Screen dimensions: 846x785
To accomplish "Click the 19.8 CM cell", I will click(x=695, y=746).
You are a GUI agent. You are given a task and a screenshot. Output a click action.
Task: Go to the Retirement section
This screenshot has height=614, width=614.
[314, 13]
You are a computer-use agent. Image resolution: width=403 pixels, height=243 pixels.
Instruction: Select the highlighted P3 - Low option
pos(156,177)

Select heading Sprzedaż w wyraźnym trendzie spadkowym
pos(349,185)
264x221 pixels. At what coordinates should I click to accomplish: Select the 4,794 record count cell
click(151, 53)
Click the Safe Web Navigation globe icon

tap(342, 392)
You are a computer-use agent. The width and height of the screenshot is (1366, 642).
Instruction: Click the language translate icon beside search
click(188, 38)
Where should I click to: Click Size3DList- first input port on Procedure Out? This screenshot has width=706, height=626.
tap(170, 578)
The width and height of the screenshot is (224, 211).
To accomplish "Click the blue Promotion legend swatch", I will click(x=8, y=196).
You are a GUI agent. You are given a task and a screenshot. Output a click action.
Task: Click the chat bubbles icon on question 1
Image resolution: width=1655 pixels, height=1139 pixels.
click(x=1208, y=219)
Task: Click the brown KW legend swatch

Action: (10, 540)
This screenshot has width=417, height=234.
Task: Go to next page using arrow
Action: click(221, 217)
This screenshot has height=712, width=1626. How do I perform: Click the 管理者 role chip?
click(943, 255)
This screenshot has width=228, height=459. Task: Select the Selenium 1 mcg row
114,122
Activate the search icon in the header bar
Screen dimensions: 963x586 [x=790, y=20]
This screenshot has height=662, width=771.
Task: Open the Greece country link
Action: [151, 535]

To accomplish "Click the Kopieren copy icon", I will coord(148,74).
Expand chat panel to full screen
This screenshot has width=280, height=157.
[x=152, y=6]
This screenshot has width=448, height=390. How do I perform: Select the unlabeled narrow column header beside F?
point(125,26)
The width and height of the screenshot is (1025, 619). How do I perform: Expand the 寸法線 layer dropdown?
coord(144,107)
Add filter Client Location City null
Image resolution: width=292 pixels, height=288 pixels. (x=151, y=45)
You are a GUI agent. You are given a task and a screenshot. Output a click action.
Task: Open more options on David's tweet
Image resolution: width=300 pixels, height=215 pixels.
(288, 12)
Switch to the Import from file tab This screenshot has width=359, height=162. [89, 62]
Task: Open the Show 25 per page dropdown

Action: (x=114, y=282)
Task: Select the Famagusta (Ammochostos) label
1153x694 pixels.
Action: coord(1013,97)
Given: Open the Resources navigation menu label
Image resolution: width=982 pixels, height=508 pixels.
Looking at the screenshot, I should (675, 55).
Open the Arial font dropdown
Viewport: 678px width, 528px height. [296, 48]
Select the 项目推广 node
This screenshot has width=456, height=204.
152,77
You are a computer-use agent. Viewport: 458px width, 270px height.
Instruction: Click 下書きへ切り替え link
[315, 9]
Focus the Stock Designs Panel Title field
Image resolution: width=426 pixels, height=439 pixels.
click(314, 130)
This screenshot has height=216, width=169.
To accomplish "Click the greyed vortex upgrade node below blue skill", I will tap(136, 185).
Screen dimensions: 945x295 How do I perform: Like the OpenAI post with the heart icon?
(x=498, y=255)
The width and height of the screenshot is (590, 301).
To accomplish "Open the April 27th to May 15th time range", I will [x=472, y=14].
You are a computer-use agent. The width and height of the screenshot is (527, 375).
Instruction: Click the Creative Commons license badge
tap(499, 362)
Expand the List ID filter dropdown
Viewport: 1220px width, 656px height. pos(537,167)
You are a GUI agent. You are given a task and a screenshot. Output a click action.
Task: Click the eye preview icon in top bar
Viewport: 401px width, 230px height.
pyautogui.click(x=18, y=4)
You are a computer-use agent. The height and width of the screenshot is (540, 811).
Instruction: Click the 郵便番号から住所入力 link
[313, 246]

• • • • •

## TASK STATEMENT
Reproduce exactly what appears from the line containing "The width and height of the screenshot is (590, 301)." down to the final line of the data.

## SOLUTION TO THIS PROBLEM
The width and height of the screenshot is (590, 301).
To accomplish "Open the April 27th to May 15th time range", I will [x=472, y=14].
You are a computer-use agent. The width and height of the screenshot is (527, 375).
Instruction: Click the Creative Commons license badge
tap(499, 362)
Expand the List ID filter dropdown
Viewport: 1220px width, 656px height. pos(537,167)
You are a GUI agent. You are given a task and a screenshot. Output a click action.
Task: Click the eye preview icon in top bar
Viewport: 401px width, 230px height.
pyautogui.click(x=18, y=4)
You are a computer-use agent. The height and width of the screenshot is (540, 811).
Instruction: Click the 郵便番号から住所入力 link
[313, 246]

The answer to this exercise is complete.